Out of that campaign and its organisational structures, the Orange Democratic Movement emerged as a political vehicle.
In the early months of ODM’s formation a small cluster of senior leaders played visible roles in shaping strategy and outreach. Commentators and political histories commonly refer to a core group — sometimes called the Pentagon — of influential figures who were instrumental at the party’s founding and early mobilisation.
With his four colleagues, they were refered to as the Pentagon. Aoart from Raila, others were; William Ruto, Musalia Mudavadi, Najib Balala and the late Joe Nyagah.
From the 2005 referendum onwards, ODM grew into the main opposition formation.
Raila led the party into the 2007 election as its presidential candidate. The years that followed forged ODM into one of Kenya’s largest political movements.
Raila contested the presidency again in 2013, 2017 and 2022 under the ODM banner. Despite internal divisions at various moments, the party’s national structures and networks endured, making ODM the organisation Raila stayed with the longest in his political life.
This year, ODM planned a high-profile 20th anniversary celebration in Mombasa. The leadership initially scheduled the main event for October 10–12, 2025. The party’s organising committee, chaired by the parliamentary opposition leader Junet Mohammed, outlined a programme of county tours and local activities to precede the Mombasa gathering.

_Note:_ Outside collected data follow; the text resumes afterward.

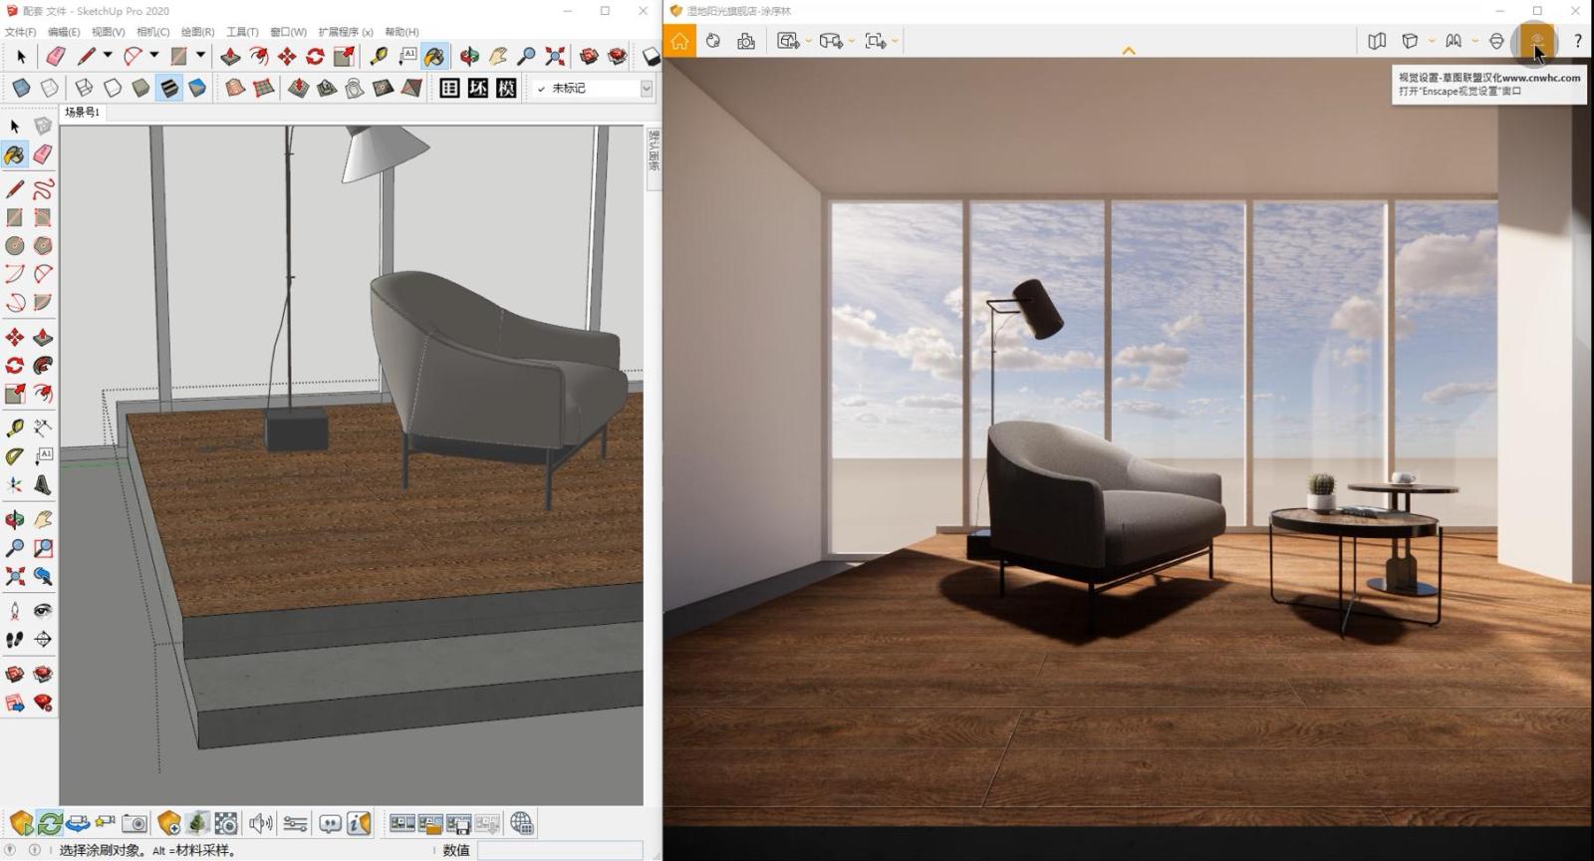This screenshot has width=1594, height=861.
Task: Click the Push/Pull tool icon
Action: [x=230, y=57]
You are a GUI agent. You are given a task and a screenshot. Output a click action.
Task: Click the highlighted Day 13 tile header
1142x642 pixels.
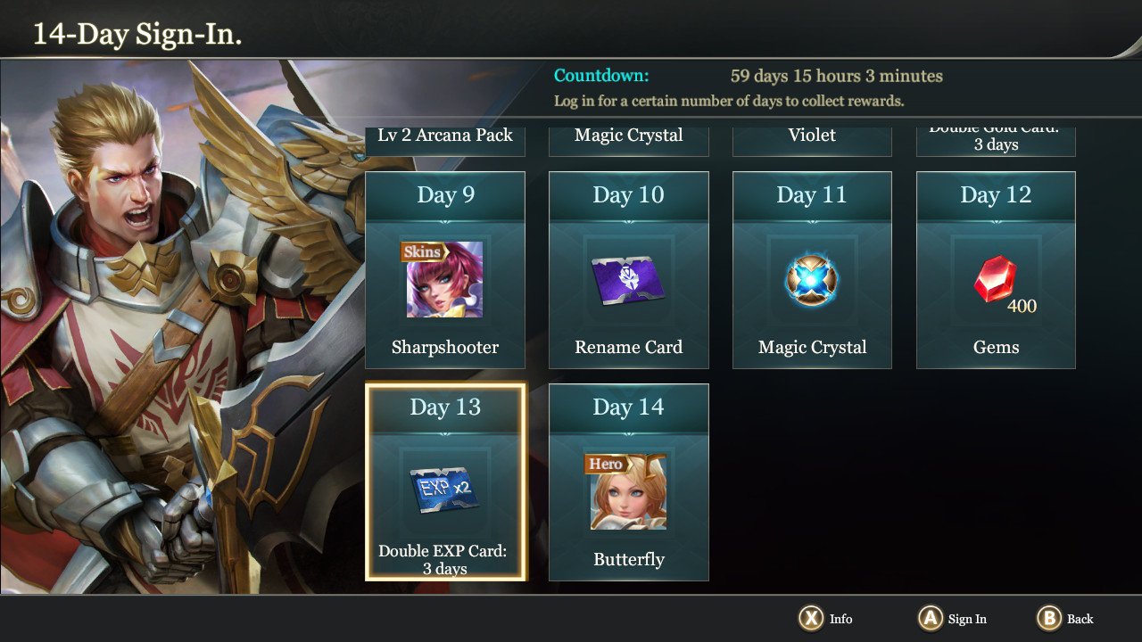tap(445, 407)
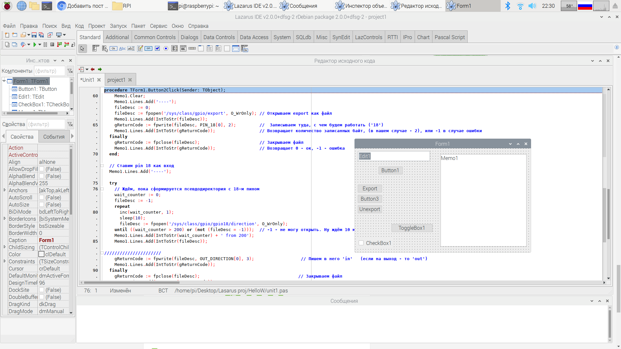The width and height of the screenshot is (621, 349).
Task: Click Edit1 input field on Form1
Action: (x=394, y=156)
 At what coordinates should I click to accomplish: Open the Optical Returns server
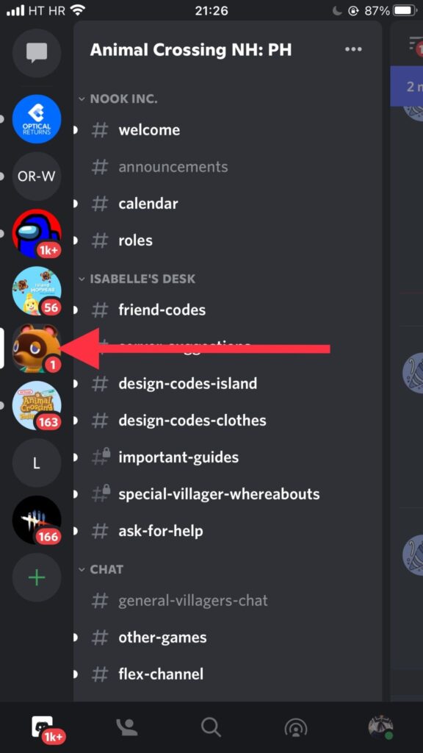[x=37, y=118]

The idea was to hold county-level shows and community events across the country so that the national celebrations would reflect participation from all regions.
Organisers also opened delegate registration for county representatives and said they would run cultural, youth and women’s programmes, sports fixtures and public exhibitions in the run-up to the main event.
Reports from party briefings and media accounts indicate that the leadership later adjusted the schedule to expand outreach. The Mombasa dates were moved to November 14–16, 2025 to allow additional county engagements and to deepen participation in areas that had not yet hosted ODM@20 activities.
The party said the postponement was not a cancellation but a tactical shift to take the anniversary to more Kenyans.
The ODM secretariat publicly listed satellite events and county stopovers that would form part of the lead-up to Mombasa. Those preparations were handled by the national organising team, county chapters and the central communications office under the ODM secretary-general.
Raila’s political path underscores two consistent patterns. First, he repeatedly sought alliances that could broaden his political reach — alliances that sometimes meant entering old structures and at other times meant breaking away to create new ones. Second, notwithstanding those shifts, ODM became the lasting institution of his later career.
The party’s two-decade existence under his leadership was the framework for his successive presidential bids and his role as a national opposition figure.